ECOLOGIES OF THE COMMON: FEMINISM AND THE POLITICS OF NATURE
By MIRIAM TOLA

Dissertation Directors:
Ed Cohen, Elizabeth Grosz
https://rucore.libraries.rutgers.edu/rutgers-lib/51479/PDF/1/play/

ABSTRACT OF THE DISSERTATION
This dissertation proposes a theory of the common beyond the modern figure of Man as
primary agent of historical transformation. Through close reading of Medieval debates on
poverty and common use, contemporary political theory and political speeches, legal
documents, and protests in public spaces, it complicates current debates on the common in
three ways. First, this work contends that the enclosures of pre-modern landholdings, a
process the unfolded in connected and yet distinct ways in Europe and the colonies, was
entangled with the affirmation of the European white man as proper figure of the human
entitled to appropriate the labor of women and slaves, and the material world as resources.
Second, it engages contemporary theorists of the common such as Paolo Virno, Antonio
Negri and Michael Hardt.
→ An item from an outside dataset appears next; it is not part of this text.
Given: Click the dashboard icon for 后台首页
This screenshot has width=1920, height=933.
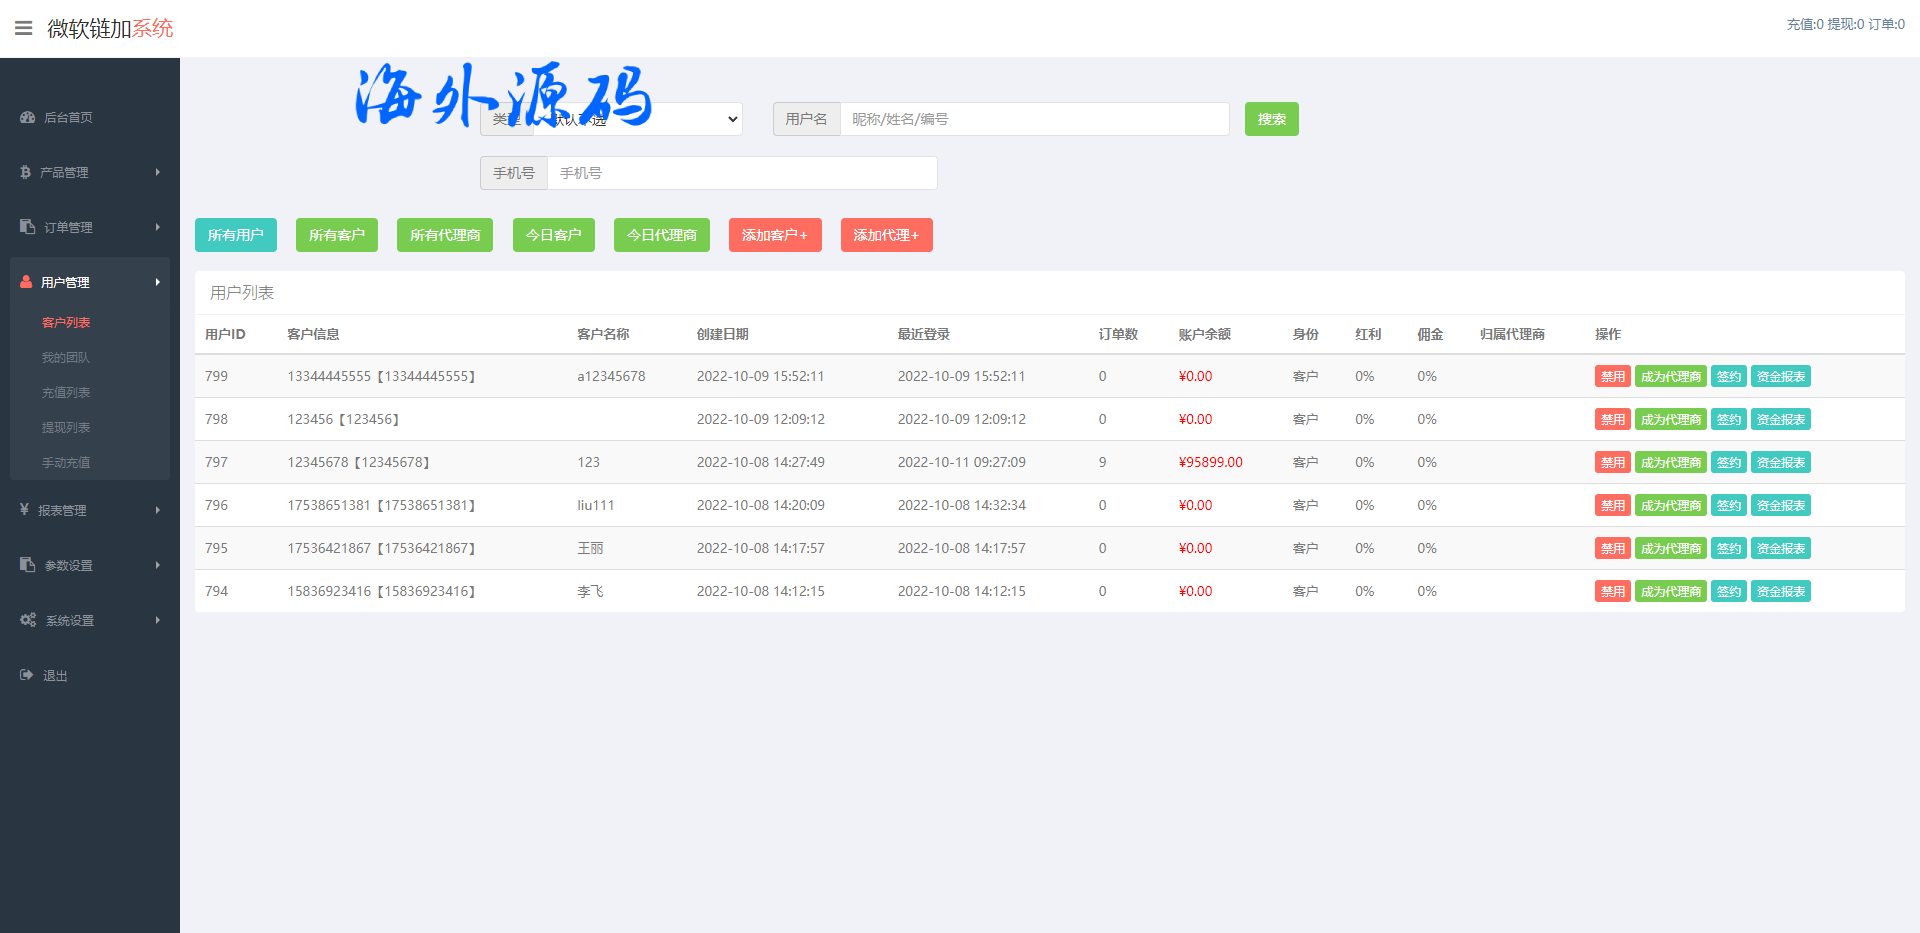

Although these authors depart from the prevalent assumptions of
modern liberalism (in that they do not take the individual right to appropriate nature as the
foundation of political community), their formulation of common is still grounded in Marx’s
view of labor as the primary force making the world. As a counterpoint to this position, this
dissertation draws on feminist and science studies to bring into relief the entanglements of
human and other-than-human entities (including water, soil, and technological
infrastructures) that constitute the common. Finally, it examines connections and
divergences between Western notions of the common-as-resources and contemporary
indigenous communal politics in Latin America that unsettle the divide between nature and
politics. Ecologies of the Common mobilizes the pre-modern past and indigenous forms of life
obliterated by Western narratives of development as living forces that might generate the
future of the common as mode of living together in the ruins of capitalism.